Abricot : un modèle moniliose en construction
L’Inra travaille à la création d’un modèle prédictif du risque monilia sur abricot afin de mieux cibler les périodes à risque et donc potentiellement diminuer l'usage des produits phytosanitaires.
L’Inra travaille à la création d’un modèle prédictif du risque monilia sur abricot afin de mieux cibler les périodes à risque et donc potentiellement diminuer l'usage des produits phytosanitaires.

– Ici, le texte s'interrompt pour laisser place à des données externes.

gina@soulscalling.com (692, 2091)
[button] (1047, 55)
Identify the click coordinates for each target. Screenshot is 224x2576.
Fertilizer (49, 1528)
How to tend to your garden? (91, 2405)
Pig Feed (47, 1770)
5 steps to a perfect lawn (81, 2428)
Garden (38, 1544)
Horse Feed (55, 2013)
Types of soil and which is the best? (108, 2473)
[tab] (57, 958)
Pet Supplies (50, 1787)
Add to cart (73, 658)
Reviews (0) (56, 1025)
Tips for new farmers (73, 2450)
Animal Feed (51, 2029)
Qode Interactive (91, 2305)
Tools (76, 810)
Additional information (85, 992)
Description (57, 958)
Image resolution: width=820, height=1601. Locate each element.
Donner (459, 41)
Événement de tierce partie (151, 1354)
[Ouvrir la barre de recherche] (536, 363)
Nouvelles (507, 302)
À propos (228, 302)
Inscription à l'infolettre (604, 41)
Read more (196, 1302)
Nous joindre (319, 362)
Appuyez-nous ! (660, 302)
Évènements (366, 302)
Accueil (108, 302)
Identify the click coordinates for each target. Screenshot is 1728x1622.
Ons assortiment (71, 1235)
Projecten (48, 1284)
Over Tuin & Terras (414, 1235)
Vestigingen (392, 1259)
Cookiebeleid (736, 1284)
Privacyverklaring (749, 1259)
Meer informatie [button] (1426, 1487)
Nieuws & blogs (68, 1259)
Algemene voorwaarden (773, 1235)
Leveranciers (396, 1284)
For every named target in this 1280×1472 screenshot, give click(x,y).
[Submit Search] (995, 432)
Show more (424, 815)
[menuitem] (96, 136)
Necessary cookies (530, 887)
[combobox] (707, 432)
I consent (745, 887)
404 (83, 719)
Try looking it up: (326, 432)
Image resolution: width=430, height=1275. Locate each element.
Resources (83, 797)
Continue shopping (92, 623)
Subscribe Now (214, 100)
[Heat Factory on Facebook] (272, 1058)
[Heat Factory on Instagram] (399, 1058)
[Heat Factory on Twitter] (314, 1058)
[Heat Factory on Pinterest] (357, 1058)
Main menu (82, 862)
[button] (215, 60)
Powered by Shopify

Cibler ses traitements contre le monilia lorsque le risque de contamination est présent : voilà l’un des objectifs du projet Climarbo (Changement climatique et maladies cryptogamiques émergentes en arboriculture en Rhône-Alpes). Au cours des deux dernières années, l’Inra a commencé un travail de suivi épidémiologique pour déterminer les périodes de sensibilité et les facteurs de risque climatique du développement du monilia fleurs sur abricotier. « Pour comprendre le pathogène, nous avons installé au verger des abricotiers en pot de la variété sensible Bergarouge. Chaque pot était sorti pendant quelques jours, à un moment de la floraison. L’objectif était d’exposer les arbres à divers épisodes climatiques contrastés, explique Laurent Brun de l’Inra de Gotheron. Ils ont ensuite été rentrés sous une serre sans inoculum. Lors de leur entrée, les différents bourgeons et fleurs ont été étiquetés selon leur stade. Au bout de trois jours, le nombre de fleurs moniliées était compté et le pathogène identifié. » Le croisement du rapport nombre de fleurs avec symptômes sur le nombre de fleurs total et les conditions climatiques ont permis de déterminer les périodes de sensibilité et les conditions climatiques qui favorisent cette maladie. La calibration du modèle s’est faite en observant une dizaine d’arbres de la variété Bergeron par parcelle dans un réseau en comprenant 15 en Ardèche et dans la Drôme. Sur chaque arbre, ont été notés la proportion de fleurs aux différents stades au cours de la floraison, la floribondité, l’inoculum, et les dégâts sur rameaux, fleurs et fruits.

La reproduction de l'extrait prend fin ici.